Wednesday, February 16, 2011

On to The Next...

“No sacrifice, no glory” a phrase I’ve heard countless times. Today it came hard into play and I have a new found respect for it. Let me just break down the story.

A couple of weeks ago there was a script that went into pre-production and I had gotten word about it. A portion of people on board for the project are ones I had worked with previously. Let’s call the story “Bunson”. So when I was slashing through scripts as I sometimes do, I come across an un-produced script called Bunson. After reading it several times and making my minor corrections to it, I had visually watched this story come to life in my head. I relayed the story to some people and it was one that didn’t really catch anyone else’s attention.

Time goes by and I catch wind that this magical script I loved is going into production, Bunson was going to be made!!!. NOW the entire crew was set to launch but what do you know, the directors and producers have a little problem with working together so the directors get the boot. This is what I heard, so me happy as ever the dream position opens up I get giggles and immediately begged for a chance to be a 2nd or 3rd AD. The passing around of my name and me waiting had me all anxious but deep inside I was confident I’d at least have the shot to impress producers with my storyboards and shot lists.

This is where depending on others gets a little rough and matters must be taken into my own hands. For the past two weeks I’ve been hearing from other sources that the start date had been pushed back and I was going to get an answer and a chance to be on this set. In my mind I was set on being a credited director for this film and nothing else.

So today 2/16 the opening comes-a-knockin. I was well prepared to take this position knowing that other candidates had better qualifications than I, but I was like “Fcuk em i’m goin for it gotdammit” and so I did. Skipping forward about an hour, I began to understand that I wasn’t going to be picked for this part.
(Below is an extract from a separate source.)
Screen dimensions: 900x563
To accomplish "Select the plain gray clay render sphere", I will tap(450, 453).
My ambition and confidence still landed me a role on the set BUT it was for a position I didn’t want. I respectively said “this isn’t what I signed up for and thank you for the opportunity” and ended it right there. It was a no go for me to be a part of Bunson but I felt so much better knowing exactly what I was going for and being mature enough to just walk away from it. Some may say it was my stubbornness that came into play and it could probably be called for. I’d rather sacrifice not being on the set instead of being tortured for the three weeks of shooting while someone is the cool AD.
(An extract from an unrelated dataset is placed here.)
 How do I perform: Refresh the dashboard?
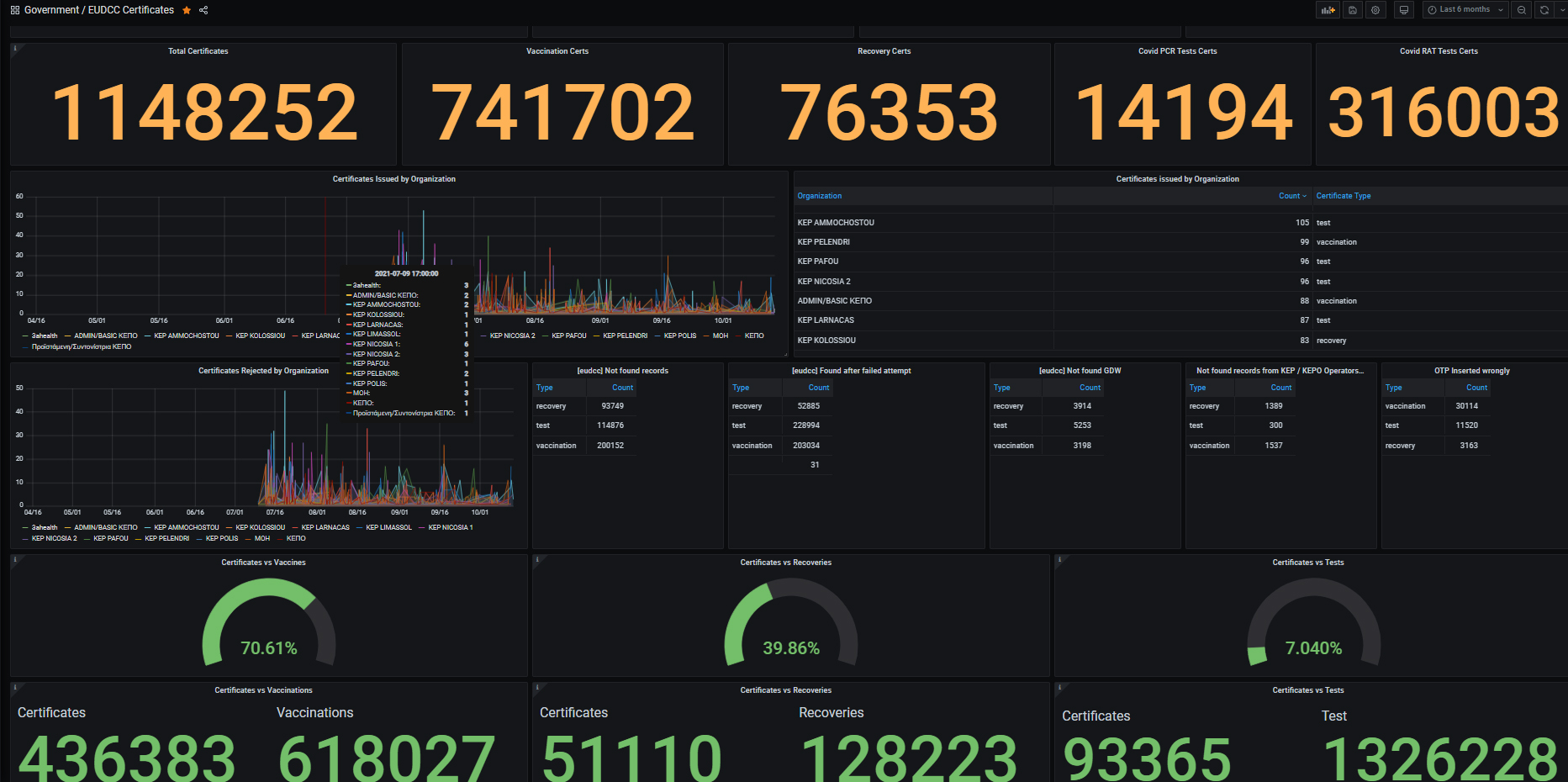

In the end of it, it’s nothing that’s gonna stop the day from going on and for other projects. Maybe another Bunson will come up or DUHHH I could write my own Bunson. When I was waiting to hear about the details on Bunson I have to admit I was in that “negative town” state where it was all I could think about and in that mind set I was mean to a few people who were only trying to get me out of my funk and I’d like to apologize to all of them bastids.

ANYWAY, I do feel a lot better now and will continue on with LIIIIFE in a much more relaxed manor.